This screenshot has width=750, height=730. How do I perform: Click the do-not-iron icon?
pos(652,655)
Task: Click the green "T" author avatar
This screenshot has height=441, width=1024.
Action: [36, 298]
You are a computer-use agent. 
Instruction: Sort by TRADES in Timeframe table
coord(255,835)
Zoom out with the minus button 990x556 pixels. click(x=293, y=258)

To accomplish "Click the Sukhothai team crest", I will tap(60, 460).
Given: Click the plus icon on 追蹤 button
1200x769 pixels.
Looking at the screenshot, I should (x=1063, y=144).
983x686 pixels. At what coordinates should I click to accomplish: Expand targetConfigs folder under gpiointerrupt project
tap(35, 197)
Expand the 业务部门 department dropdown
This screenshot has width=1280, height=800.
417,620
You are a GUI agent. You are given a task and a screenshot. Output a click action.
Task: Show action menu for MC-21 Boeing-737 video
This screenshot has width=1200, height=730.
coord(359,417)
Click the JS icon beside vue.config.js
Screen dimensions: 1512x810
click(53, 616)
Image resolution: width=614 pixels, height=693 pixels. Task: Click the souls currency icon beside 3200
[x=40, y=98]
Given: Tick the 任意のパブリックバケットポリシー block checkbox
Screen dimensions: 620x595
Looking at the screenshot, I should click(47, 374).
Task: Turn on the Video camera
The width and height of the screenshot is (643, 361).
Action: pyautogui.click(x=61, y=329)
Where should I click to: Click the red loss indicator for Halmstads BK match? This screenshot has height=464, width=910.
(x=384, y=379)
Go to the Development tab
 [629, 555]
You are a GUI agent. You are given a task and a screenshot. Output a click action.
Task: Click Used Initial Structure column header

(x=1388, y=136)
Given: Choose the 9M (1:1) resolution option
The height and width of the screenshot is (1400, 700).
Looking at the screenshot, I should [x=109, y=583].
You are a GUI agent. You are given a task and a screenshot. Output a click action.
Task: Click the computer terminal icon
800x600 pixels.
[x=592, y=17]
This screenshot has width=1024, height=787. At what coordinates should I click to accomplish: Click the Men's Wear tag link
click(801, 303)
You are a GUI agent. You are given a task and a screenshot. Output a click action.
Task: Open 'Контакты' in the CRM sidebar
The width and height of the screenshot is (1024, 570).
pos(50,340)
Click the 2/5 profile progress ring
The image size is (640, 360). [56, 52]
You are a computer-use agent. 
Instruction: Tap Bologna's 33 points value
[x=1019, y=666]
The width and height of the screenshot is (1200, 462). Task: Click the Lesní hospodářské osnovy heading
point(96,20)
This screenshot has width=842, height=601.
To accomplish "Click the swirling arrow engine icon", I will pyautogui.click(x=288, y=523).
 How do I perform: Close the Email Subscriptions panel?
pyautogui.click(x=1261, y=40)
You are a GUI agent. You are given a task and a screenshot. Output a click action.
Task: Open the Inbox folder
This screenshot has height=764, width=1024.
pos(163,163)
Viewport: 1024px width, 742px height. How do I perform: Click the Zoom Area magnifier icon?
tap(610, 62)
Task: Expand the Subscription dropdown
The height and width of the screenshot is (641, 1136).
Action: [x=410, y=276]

· · · ·

# HOW TO COMPLETE THIS TASK
Your task is to set down again, exactly, every line from the beginning of the listing through the line with "Task: Show action".

# RESPONSE AREA
This screenshot has width=750, height=730. How do I perform: Click the do-not-iron icon?
pos(652,655)
Task: Click the green "T" author avatar
This screenshot has height=441, width=1024.
Action: [36, 298]
You are a computer-use agent. 
Instruction: Sort by TRADES in Timeframe table
coord(255,835)
Zoom out with the minus button 990x556 pixels. click(x=293, y=258)

To accomplish "Click the Sukhothai team crest", I will tap(60, 460).
Given: Click the plus icon on 追蹤 button
1200x769 pixels.
Looking at the screenshot, I should (x=1063, y=144).
983x686 pixels. At what coordinates should I click to accomplish: Expand targetConfigs folder under gpiointerrupt project
tap(35, 197)
Expand the 业务部门 department dropdown
This screenshot has width=1280, height=800.
417,620
You are a GUI agent. You are given a task and a screenshot. Output a click action.
Task: Show action menu for MC-21 Boeing-737 video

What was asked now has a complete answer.